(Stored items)
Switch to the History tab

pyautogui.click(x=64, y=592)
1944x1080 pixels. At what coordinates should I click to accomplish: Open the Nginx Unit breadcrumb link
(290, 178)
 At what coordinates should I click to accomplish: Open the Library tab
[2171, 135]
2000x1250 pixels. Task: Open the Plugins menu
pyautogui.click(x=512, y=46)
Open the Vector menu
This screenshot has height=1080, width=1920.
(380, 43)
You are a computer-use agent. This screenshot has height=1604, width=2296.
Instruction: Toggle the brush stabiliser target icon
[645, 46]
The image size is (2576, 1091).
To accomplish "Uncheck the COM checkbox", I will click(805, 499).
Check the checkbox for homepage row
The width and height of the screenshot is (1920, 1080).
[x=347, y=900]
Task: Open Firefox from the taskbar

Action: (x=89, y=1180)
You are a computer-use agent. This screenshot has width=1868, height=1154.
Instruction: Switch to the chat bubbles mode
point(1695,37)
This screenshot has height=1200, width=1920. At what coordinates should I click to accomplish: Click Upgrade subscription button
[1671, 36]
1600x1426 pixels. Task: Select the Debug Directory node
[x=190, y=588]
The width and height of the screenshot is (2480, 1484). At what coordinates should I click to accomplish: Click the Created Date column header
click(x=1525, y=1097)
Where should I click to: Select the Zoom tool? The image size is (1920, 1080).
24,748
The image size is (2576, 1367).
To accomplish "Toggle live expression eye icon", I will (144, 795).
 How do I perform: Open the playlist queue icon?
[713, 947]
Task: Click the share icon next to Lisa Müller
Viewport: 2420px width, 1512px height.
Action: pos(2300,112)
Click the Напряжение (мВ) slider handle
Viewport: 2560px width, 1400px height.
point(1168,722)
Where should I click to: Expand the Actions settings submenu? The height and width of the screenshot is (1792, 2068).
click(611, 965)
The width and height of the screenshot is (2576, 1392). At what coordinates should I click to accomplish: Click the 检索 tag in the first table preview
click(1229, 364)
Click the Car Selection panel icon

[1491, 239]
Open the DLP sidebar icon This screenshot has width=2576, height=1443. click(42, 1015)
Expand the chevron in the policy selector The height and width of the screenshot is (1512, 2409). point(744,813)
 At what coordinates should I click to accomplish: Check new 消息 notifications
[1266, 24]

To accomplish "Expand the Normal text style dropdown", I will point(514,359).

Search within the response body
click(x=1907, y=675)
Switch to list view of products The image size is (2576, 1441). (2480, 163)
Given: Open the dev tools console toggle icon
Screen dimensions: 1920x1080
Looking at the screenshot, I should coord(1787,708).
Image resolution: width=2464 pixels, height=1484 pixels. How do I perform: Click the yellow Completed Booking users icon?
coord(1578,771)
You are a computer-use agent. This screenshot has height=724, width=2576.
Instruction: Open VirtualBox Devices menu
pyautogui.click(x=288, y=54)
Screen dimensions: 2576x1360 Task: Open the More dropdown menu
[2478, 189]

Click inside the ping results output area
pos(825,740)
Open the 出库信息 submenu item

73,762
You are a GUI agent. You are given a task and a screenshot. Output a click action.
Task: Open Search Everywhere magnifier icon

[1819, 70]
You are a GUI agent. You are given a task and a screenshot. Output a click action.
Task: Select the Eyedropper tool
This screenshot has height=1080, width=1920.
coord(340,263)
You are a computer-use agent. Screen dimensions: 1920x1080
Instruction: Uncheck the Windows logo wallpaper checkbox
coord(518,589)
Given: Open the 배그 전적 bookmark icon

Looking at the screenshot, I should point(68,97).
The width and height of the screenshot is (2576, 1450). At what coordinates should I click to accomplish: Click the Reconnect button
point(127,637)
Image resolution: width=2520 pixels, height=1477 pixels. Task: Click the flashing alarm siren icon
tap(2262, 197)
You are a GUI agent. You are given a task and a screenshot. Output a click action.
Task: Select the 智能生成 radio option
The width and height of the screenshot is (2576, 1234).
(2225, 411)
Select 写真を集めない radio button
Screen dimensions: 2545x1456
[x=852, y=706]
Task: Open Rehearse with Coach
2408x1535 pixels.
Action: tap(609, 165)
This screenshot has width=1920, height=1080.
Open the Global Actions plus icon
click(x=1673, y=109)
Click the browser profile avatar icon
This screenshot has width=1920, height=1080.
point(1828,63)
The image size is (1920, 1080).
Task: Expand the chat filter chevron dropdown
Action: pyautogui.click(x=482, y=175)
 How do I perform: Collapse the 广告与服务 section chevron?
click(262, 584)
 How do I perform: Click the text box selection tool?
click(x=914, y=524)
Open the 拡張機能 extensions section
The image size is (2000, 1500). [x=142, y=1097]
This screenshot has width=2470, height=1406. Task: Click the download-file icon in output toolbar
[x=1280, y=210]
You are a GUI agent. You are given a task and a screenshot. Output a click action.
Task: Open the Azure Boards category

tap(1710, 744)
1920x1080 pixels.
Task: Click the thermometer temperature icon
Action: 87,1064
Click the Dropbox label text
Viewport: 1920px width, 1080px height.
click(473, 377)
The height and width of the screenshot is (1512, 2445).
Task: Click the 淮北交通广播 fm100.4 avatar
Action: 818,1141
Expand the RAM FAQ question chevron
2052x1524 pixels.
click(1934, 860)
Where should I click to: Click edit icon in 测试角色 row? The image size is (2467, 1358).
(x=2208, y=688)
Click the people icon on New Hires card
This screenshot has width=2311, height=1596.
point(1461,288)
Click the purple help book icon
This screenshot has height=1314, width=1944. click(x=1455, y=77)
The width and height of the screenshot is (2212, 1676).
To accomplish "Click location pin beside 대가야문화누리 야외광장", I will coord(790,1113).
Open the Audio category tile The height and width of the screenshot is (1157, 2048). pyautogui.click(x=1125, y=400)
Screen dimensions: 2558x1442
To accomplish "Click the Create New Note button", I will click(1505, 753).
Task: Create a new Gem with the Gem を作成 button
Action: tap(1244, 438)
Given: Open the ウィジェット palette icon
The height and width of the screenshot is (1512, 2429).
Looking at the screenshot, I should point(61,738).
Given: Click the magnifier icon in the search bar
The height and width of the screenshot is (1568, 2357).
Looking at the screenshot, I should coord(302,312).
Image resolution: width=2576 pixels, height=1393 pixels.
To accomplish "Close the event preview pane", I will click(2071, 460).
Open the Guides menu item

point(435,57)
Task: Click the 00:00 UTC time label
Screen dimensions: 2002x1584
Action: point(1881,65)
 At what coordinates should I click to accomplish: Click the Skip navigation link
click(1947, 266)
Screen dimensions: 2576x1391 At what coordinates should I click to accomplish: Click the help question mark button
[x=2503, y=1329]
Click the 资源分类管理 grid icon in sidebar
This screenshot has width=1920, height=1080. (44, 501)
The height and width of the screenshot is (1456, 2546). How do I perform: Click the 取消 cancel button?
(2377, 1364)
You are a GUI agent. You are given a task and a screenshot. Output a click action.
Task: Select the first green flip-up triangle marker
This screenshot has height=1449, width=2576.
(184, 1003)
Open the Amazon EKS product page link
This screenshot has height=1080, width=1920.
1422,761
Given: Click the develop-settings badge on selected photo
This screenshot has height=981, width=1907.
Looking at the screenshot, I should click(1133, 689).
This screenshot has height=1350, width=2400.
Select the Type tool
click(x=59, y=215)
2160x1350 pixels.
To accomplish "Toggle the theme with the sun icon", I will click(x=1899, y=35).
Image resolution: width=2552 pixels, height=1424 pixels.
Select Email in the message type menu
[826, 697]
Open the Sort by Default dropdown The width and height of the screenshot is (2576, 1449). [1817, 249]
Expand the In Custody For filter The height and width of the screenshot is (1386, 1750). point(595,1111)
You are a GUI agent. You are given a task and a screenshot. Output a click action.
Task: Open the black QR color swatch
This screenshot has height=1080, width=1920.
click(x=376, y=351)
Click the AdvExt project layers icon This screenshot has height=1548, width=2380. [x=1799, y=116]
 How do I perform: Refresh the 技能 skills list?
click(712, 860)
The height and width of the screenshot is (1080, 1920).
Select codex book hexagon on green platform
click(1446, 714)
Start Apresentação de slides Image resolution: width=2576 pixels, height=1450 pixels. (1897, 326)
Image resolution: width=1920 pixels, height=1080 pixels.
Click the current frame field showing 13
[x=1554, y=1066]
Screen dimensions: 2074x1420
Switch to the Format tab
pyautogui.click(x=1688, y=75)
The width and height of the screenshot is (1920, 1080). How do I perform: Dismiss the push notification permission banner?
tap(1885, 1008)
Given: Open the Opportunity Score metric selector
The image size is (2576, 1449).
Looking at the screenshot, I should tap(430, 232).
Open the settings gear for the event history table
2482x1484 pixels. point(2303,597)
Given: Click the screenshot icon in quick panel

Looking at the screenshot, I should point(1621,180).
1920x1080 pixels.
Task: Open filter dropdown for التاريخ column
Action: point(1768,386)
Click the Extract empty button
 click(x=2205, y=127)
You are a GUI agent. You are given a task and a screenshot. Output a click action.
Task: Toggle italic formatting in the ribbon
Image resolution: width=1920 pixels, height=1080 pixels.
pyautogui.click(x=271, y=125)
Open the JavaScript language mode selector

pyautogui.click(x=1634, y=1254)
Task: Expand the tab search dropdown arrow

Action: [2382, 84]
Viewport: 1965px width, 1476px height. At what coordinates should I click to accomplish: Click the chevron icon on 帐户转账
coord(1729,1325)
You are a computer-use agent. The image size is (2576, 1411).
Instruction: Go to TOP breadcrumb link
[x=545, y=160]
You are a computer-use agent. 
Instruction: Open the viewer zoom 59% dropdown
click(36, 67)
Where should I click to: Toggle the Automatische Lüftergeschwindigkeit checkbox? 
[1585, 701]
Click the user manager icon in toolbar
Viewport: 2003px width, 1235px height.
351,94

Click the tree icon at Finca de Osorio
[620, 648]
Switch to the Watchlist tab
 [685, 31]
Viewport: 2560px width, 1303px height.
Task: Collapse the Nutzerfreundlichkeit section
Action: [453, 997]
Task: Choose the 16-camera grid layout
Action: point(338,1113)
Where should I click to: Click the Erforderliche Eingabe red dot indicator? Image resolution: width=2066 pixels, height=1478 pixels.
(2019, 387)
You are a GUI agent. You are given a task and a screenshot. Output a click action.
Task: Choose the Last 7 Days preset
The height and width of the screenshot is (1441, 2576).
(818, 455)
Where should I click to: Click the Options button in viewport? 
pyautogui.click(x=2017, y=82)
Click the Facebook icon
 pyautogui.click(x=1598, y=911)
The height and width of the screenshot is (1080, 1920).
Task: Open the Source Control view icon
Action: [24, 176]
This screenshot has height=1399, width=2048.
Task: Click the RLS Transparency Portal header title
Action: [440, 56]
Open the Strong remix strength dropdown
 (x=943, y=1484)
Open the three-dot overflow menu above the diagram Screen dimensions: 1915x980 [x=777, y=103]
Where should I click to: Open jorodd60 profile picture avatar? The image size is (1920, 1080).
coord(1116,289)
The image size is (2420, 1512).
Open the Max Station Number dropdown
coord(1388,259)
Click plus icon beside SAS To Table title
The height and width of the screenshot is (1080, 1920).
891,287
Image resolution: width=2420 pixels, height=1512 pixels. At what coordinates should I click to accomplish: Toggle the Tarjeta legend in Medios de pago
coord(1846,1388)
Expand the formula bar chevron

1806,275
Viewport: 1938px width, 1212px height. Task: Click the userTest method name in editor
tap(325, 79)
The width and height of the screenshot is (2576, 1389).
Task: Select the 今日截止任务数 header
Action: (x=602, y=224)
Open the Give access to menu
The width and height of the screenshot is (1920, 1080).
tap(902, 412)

**What you should do**
Please return exactly the lines from the opening line of the data above through the line with "has height=1604, width=2296.", both included and nothing else.

**Written solution**
Switch to the History tab

pyautogui.click(x=64, y=592)
1944x1080 pixels. At what coordinates should I click to accomplish: Open the Nginx Unit breadcrumb link
(290, 178)
 At what coordinates should I click to accomplish: Open the Library tab
[2171, 135]
2000x1250 pixels. Task: Open the Plugins menu
pyautogui.click(x=512, y=46)
Open the Vector menu
This screenshot has height=1080, width=1920.
(380, 43)
You are a computer-use agent. This screenshot has height=1604, width=2296.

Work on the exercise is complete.